= Required work =
Return each line of the records below that contains the word "near".

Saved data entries

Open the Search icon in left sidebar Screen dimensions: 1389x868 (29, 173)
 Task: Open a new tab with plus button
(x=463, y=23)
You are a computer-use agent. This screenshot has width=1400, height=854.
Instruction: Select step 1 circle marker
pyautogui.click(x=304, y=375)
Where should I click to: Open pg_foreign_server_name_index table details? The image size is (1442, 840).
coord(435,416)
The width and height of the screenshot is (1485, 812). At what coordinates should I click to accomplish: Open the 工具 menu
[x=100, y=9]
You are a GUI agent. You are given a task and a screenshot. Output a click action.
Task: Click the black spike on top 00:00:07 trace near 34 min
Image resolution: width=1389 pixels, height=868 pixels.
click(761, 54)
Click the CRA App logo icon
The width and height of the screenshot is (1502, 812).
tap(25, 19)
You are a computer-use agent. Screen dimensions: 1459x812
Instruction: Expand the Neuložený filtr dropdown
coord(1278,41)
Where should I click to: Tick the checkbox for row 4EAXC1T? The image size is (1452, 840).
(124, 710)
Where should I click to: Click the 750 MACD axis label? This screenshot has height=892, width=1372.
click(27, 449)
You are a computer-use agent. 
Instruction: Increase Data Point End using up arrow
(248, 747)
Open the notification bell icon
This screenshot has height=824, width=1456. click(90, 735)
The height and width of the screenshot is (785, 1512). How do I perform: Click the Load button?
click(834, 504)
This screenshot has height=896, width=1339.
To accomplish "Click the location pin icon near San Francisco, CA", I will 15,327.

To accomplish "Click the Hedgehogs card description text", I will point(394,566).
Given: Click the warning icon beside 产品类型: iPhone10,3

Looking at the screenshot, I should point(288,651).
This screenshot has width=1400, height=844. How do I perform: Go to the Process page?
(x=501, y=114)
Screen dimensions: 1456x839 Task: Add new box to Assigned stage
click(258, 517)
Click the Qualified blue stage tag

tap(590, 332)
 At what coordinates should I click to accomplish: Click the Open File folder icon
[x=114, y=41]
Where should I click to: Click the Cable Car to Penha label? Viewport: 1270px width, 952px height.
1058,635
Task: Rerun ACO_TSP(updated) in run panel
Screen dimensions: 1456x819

= Expected answer =
Task: Click the black spike on top 00:00:07 trace near 34 min
To accomplish "Click the location pin icon near San Francisco, CA", I will 15,327.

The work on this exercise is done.